To browse the website of St. Francis Xavier University, and especially to peruse its strategic plan, is to come face-to-face with an institution of higher learning, steeped in the tradition of the Roman Catholic Church, which, ostensibly, aspires to exemplify the highest principles of human endeavour. 

“Our motto Quaecumque Sunt Vera, or ‘Whatsoever Things are True’ perfectly captures our values of integrity, dignity, truth, and respect for all,” says the website section on the history of St. F.X. This motto, derived from St. Paul’s Letter to the Philippians (4:8), is part of an exhortation to seek “whatever is true, whatever is honourable, whatever is just, whatever is pure, whatever is lovely, whatever is gracious, if there is any excellence, if there is anything worthy of praise, think about these things.” 

Today, facing the great challenge of COVID-19, St. F.X. has decided to lay aside these foundational principles, to forswear its motto, to belie the heritage of the patron for whom it is named, and to force upon the young men and women entrusted to its care a waiver of liability that instead captures perfectly values of self-preservation, irresponsibility, disrespect, indignity and untruth. 

The St. F.X. waiver of liability absolves the university of any responsibility, whether for negligence, breach of contract or breach of statute in regard to its handling of COVID-19 issues.
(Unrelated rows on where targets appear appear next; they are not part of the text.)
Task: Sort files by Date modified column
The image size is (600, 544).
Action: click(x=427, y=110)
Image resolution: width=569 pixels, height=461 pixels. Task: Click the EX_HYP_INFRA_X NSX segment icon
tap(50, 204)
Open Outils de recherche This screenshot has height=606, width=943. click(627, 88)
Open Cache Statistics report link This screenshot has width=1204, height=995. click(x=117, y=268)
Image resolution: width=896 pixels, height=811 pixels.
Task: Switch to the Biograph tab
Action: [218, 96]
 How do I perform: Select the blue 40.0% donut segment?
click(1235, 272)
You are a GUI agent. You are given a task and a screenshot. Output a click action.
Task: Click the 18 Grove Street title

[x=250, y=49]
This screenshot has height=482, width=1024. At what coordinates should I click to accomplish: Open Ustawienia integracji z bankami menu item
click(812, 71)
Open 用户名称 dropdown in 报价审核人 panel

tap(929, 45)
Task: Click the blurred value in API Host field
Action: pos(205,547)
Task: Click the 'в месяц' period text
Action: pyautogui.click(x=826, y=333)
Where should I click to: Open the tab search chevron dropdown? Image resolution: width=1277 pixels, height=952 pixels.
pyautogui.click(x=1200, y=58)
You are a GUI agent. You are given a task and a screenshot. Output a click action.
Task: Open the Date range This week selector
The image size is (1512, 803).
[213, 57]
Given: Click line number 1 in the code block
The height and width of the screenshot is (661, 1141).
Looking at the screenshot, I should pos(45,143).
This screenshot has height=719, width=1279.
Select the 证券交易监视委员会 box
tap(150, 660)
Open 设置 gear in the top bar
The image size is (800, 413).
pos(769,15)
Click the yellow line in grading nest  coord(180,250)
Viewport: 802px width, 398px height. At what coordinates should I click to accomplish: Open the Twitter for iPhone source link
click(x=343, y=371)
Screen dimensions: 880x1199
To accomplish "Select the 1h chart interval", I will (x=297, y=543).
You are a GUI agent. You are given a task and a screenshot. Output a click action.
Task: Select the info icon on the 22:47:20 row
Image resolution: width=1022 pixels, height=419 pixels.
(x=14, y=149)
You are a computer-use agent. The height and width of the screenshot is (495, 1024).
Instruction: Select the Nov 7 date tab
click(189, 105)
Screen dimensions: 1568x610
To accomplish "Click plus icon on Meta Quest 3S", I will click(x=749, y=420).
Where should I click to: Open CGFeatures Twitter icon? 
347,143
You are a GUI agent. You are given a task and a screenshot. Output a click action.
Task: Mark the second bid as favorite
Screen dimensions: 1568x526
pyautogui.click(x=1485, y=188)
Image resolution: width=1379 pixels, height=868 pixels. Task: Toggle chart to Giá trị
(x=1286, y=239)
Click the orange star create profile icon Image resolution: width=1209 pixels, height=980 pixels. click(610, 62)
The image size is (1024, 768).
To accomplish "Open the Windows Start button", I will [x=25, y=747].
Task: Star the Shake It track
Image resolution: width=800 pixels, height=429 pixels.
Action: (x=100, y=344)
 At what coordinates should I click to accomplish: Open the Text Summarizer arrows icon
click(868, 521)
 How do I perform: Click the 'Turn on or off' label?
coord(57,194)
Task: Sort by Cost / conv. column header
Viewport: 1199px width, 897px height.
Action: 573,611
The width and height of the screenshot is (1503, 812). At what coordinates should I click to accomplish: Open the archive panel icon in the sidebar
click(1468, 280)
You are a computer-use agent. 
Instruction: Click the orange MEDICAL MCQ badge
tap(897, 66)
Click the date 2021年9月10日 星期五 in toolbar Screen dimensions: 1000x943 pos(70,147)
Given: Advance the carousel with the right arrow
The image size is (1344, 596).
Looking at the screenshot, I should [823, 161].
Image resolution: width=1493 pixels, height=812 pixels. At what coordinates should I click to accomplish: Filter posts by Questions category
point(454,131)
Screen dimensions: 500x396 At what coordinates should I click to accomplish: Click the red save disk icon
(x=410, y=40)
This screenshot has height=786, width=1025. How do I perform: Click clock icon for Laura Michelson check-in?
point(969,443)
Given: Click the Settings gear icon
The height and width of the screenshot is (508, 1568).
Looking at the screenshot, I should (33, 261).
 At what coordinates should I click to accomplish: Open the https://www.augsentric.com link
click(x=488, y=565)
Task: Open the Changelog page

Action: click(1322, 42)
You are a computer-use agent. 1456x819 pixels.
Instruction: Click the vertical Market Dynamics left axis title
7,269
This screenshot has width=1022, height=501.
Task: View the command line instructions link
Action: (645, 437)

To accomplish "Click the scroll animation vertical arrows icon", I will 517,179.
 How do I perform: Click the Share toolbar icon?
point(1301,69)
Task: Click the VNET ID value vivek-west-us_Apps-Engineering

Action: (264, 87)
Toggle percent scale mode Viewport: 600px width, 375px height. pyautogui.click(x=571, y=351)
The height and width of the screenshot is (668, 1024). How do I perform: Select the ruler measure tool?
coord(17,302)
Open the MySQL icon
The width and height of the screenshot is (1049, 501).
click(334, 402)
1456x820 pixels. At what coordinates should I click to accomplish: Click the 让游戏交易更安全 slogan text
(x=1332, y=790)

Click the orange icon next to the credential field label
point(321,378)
It is being imposed upon students and signed by them under duress as a precondition of their enrolment in in-person, on-site educational sessions at the Antigonish campus this fall. 

In a moment of uncertainty, when all of humanity is plagued by an unpredictable viral agent, St. F.X. chooses to require students to be on campus, to foist upon them all the risks associated with such attendance and to absolve the university of any responsibility for their safety and well-being. This requirement is immoral, unethical and unjust.

In addition, for a publicly funded postsecondary educational institution, it should be illegal. It is difficult to understand how an institution of higher learning — which includes in its syllabus courses devoted to ethical philosophy, as a precursor to the study of law or service in government — can defend its decision to impose unilaterally upon students an arrangement which so fundamentally strips them of their rights as members of Canadian society and their inherent dignity as human beings. 

St. F.X. must desist from this practice immediately. If it has determined that it can open its campus and invite students back for the fall term, it must assure those same students that it can do so safely, that it cares about their health and that it is prepared to be responsible, practically and legally, for enforcement of the protocols it has adopted for campus reopening. 

I call upon the Bishop of Antigonish, Vicar of the Founder, and all other members of the board of governors, to reconsider their decision and to abandon this waiver, in the name of whatsoever is true and honourable and just — in the name of the excellence which St. F.X. professes to teach and which it encourages its students to pursue. 

How can such students pursue what is excellent when the very institution encouraging them to do so requires them to do the opposite? 

Stuart Kinney, a lawyer and former university governor, lives in Woodstock, N.B.